Co-authored with Ferdinand Francken, LEAD programme Coordinator, Ministry of Foreign Affairs
The economic perspectives of young people in many developing countries are extremely poor, and unemployment rates staggering high. Even when jobs are available, there is often a mismatch between the skills young people can offer and those required by employers. In some of these countries, poverty, social instability and political violence lead to migration and radicalisation. This is why addressing youth unemployment ranks high on both international and local development priorities, including Dutch development policy and the 2030 agenda for sustainable development.
In 2015, the Dutch Ministry of Foreign Affairs set up the Local Employment for Development in Africa (LEAD) programme. The overall objective of LEAD is to generate sustainable income for youth by creating in total 17, 000 sustainable jobs offering decent work directly to young people in Algeria, Egypt, Libya, Tunisia, Mali, Nigeria and Somalia.
LEAD seeks to stimulate entrepreneurship among youth and enhance their employability, with a special focus on women. It supports young entrepreneurs through business and social skills training, mentoring and local coworking spaces, incubators and innovation labs. The programme can link up young entrepreneurs with interested investors and help in getting access to finance. With business and social skills training, young people can increase their chances of getting into the labour market.
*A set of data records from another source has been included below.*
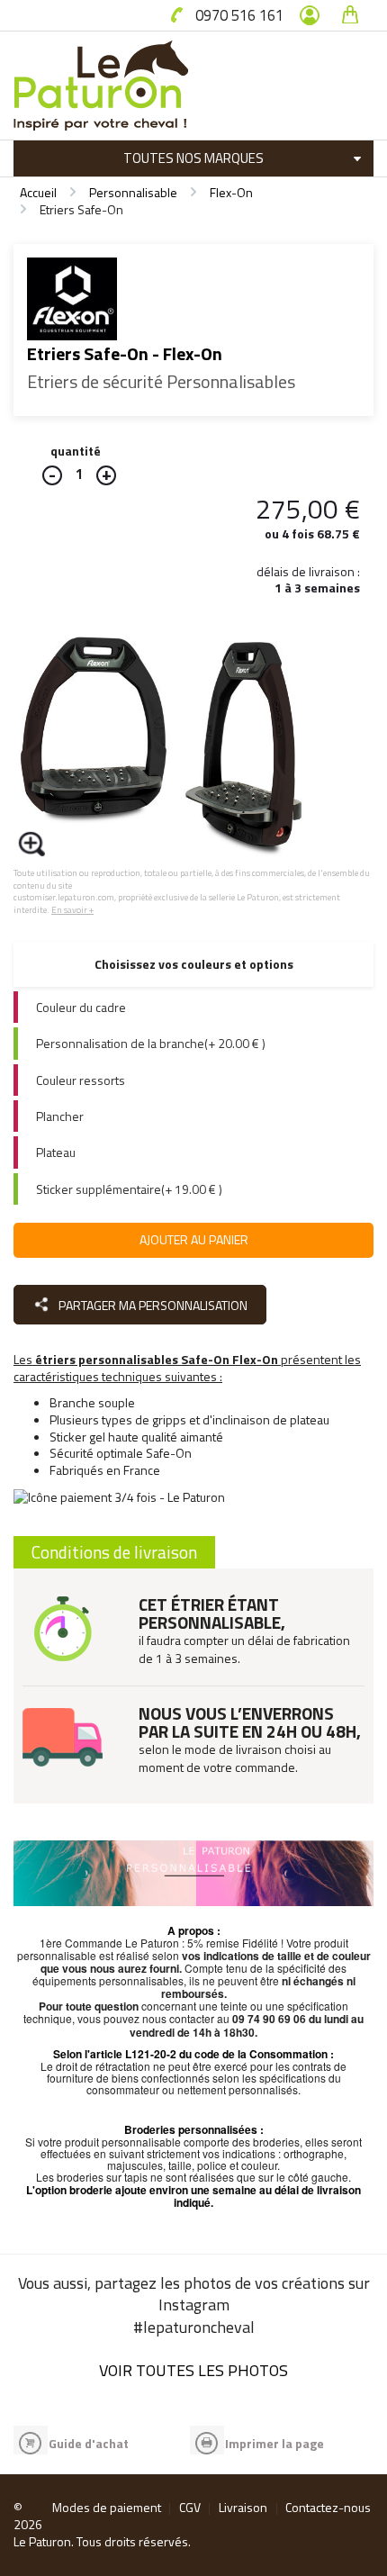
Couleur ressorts (80, 1080)
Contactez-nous (328, 2507)
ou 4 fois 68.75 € (312, 533)
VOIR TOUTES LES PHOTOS (193, 2370)
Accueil (38, 192)
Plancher (60, 1116)
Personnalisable (133, 192)
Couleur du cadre (81, 1007)
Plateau (56, 1152)
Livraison (243, 2507)
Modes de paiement (106, 2507)
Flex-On (231, 192)
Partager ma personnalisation (152, 1305)
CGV (190, 2507)
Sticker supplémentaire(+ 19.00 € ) (129, 1189)
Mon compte (309, 15)
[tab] (194, 1007)
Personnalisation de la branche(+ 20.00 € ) (151, 1043)
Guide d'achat (89, 2443)
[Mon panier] (350, 15)
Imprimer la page (274, 2443)
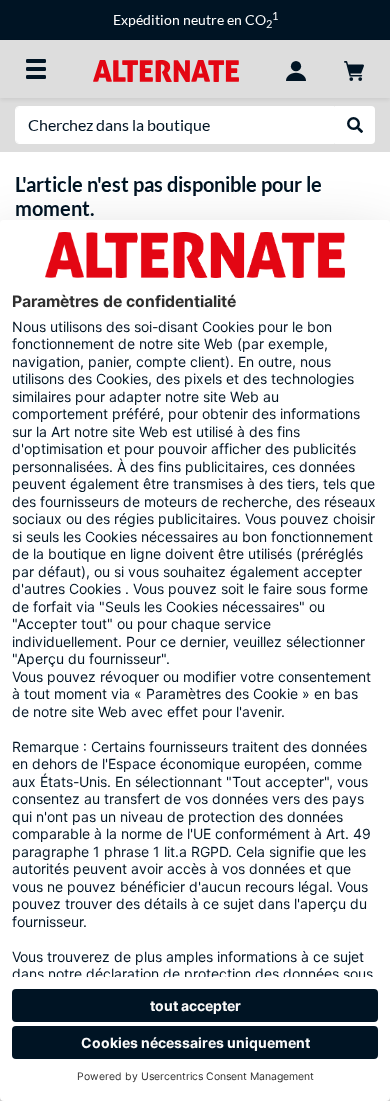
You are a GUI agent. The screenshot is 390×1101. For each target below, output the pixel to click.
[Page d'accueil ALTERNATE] (165, 68)
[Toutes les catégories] (36, 69)
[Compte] (296, 69)
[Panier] (354, 69)
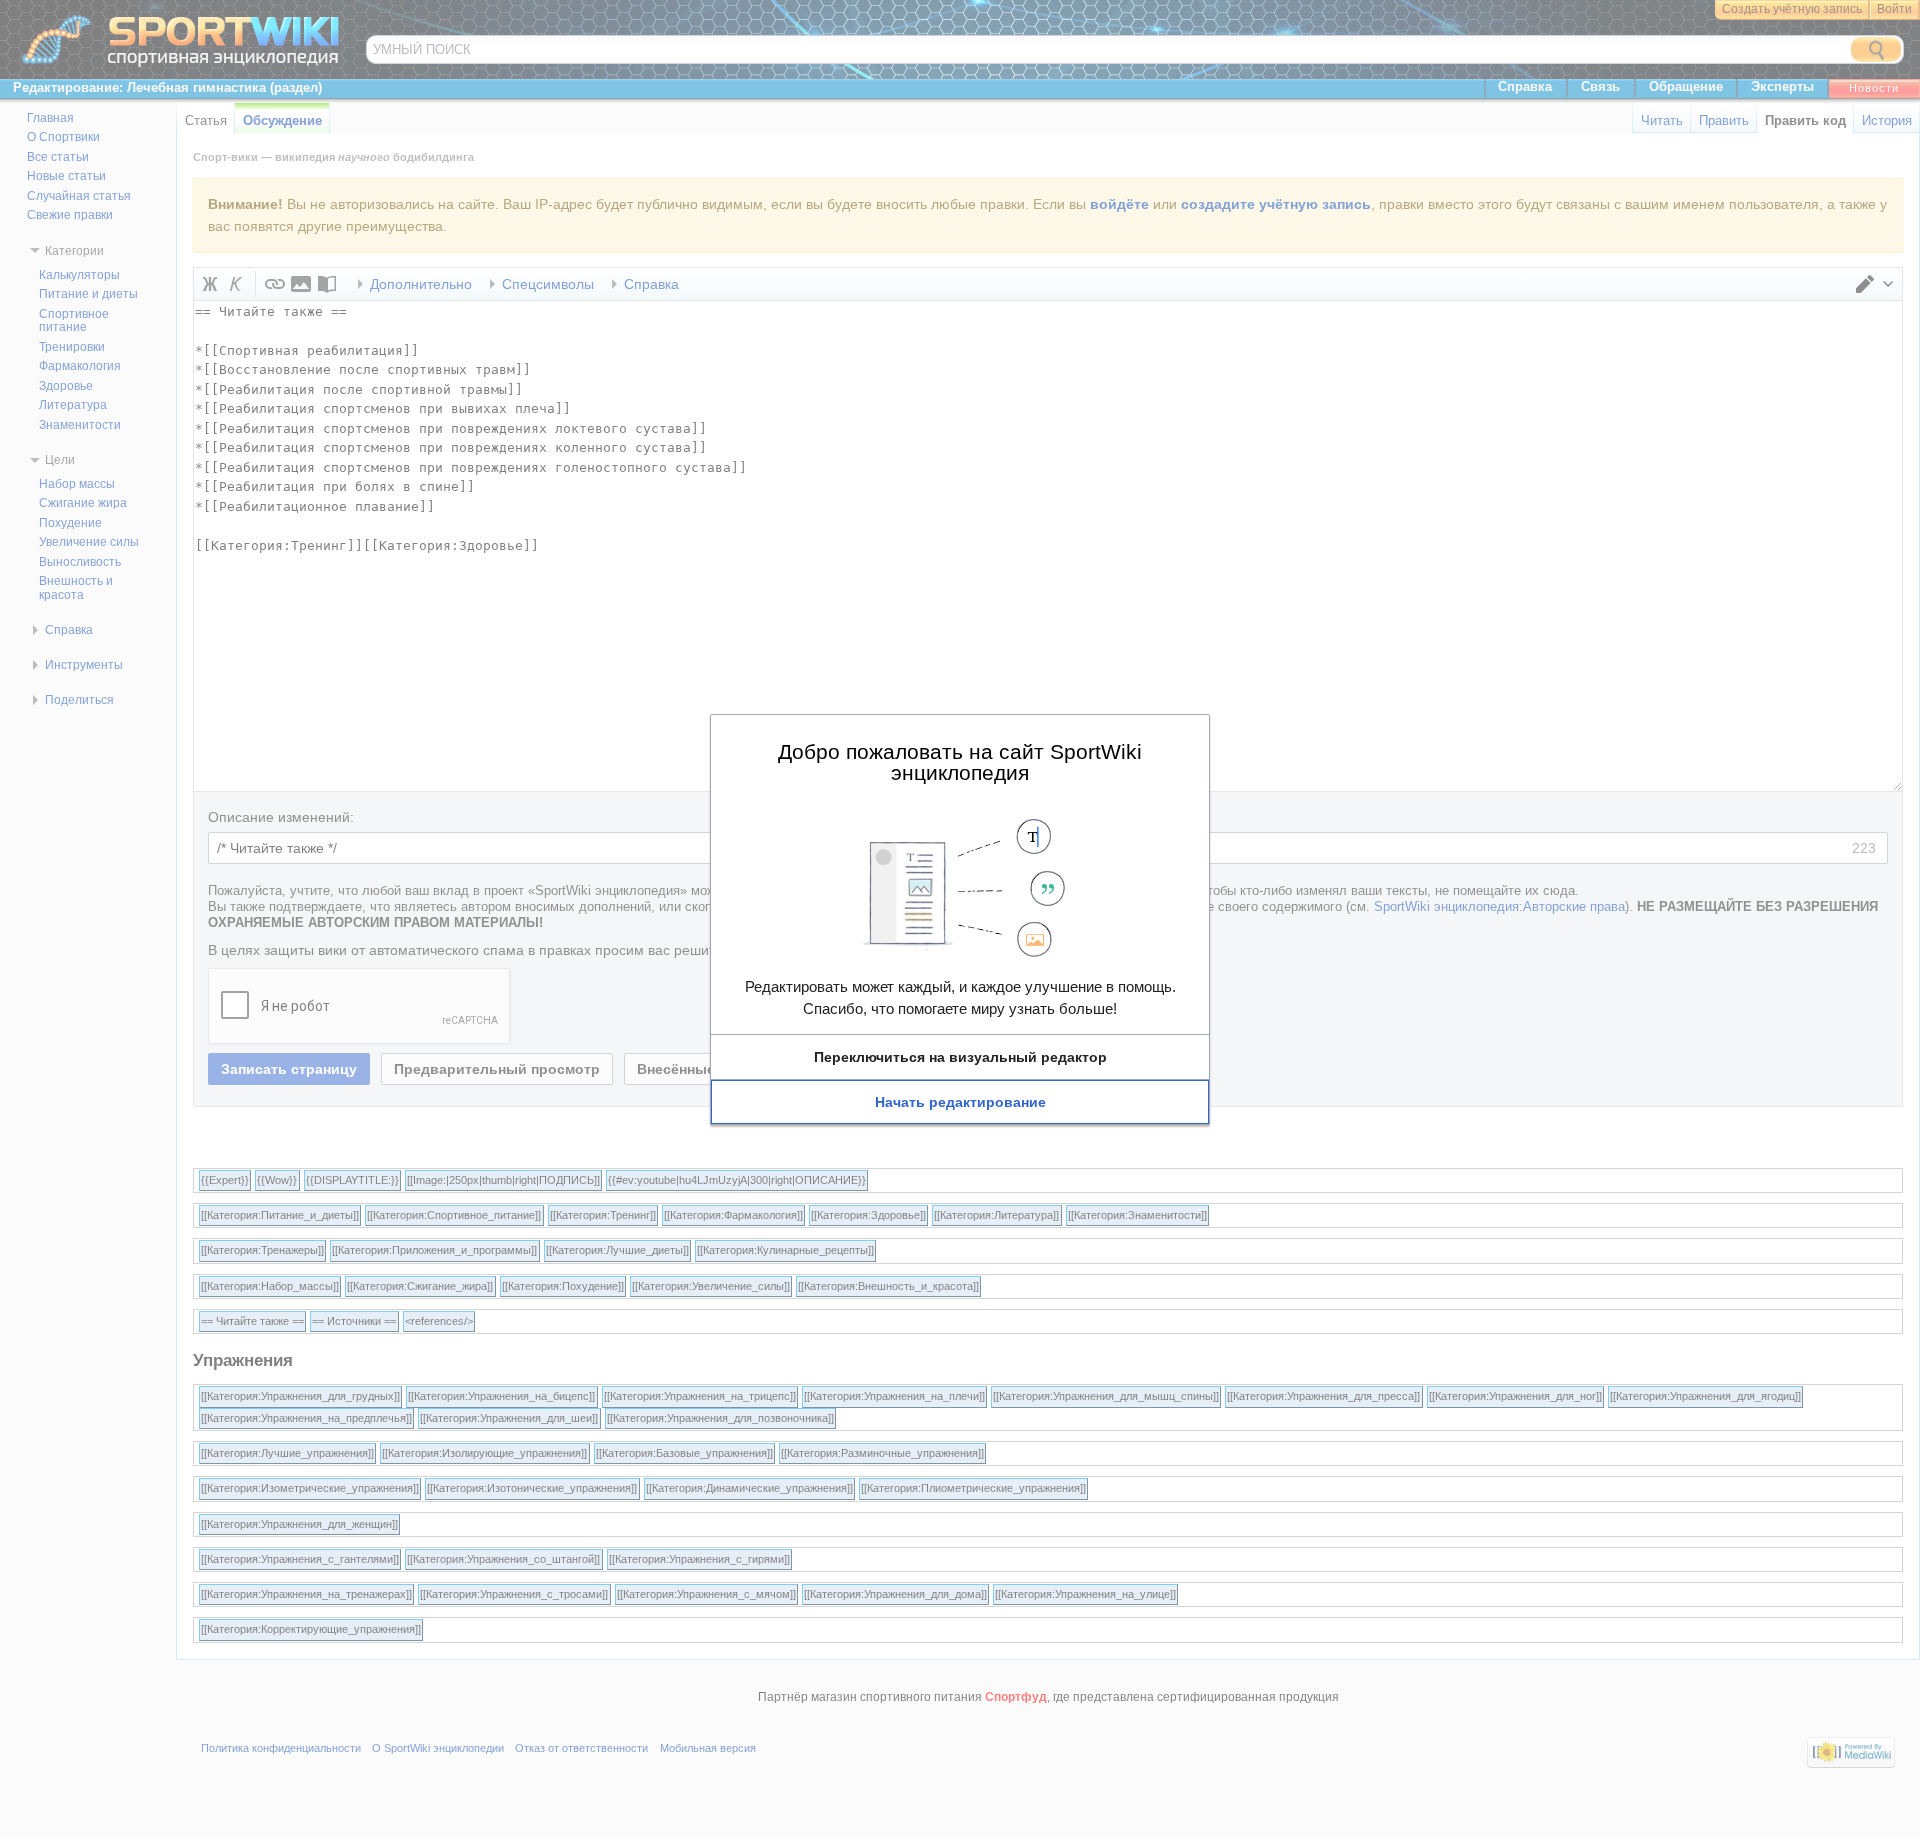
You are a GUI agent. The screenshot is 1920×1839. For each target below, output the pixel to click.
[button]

Hivos is one of the four implementing partners of LEAD. Within the programme, Hivos supported over 10 coworking spaces in 2016 for young people in remote regions in North Africa, where high unemployment, lack of future prospects and limits on free expression contribute significantly to societal discontent and migration.
One interesting example was the establishment of the Cirta coworking space in Kef, a small city in the Atlas Mountains in northwestern Tunisia. The city is plagued by skyrocketing youth unemployment rates, while terrorist groups in the mountains recruit young city people desperate for work. However, thanks to the training Hivos provided on business modelling, finance, marketing, leadership and community building, in November 2016 young Tunisian entrepreneur Walid Hammami opened Cirta, a cultural and co-working space.
Walid built the space in the middle of a poor neighborhood in Kef to stimulate dialogue and cooperation among young people. Cirta’s activities have rapidly expanded and it now employs 11 young people. Cirta also receives mentoring and financial support from Cogite, one of Hivos’ local partners and Tunisia’s first-ever coworking space, located in Tunis. Cogite was named the world’s third best co-working space by Forbes in 2016. The space hosts more than 100 co-workers daily and holds close to 100 events a year. Houssem Aoudi, co-founder of Cogite and Hivos partner since 2013, explains the need for mentoring new spaces. “Cogite has become a green oasis in Tunisia. A place where like-minded people can meet and build our country together. People don’t leave to Europe just for better salaries. They leave because of our closed culture, because you can’t be free and join forces to build something good. Cogite was the first oasis, but I dream of thousands of safe spaces throughout the country, all serving different sectors and communities, like Cirta.”
For Hivos and the Dutch Ministry of Foreign Affairs, these results are clear evidence of how LEAD benefits young entrepreneurs like Walid Hammami. The programme plans to establish more co-working spaces, thus creating structural solutions that give young people the productive economic future they aspire to and deserve.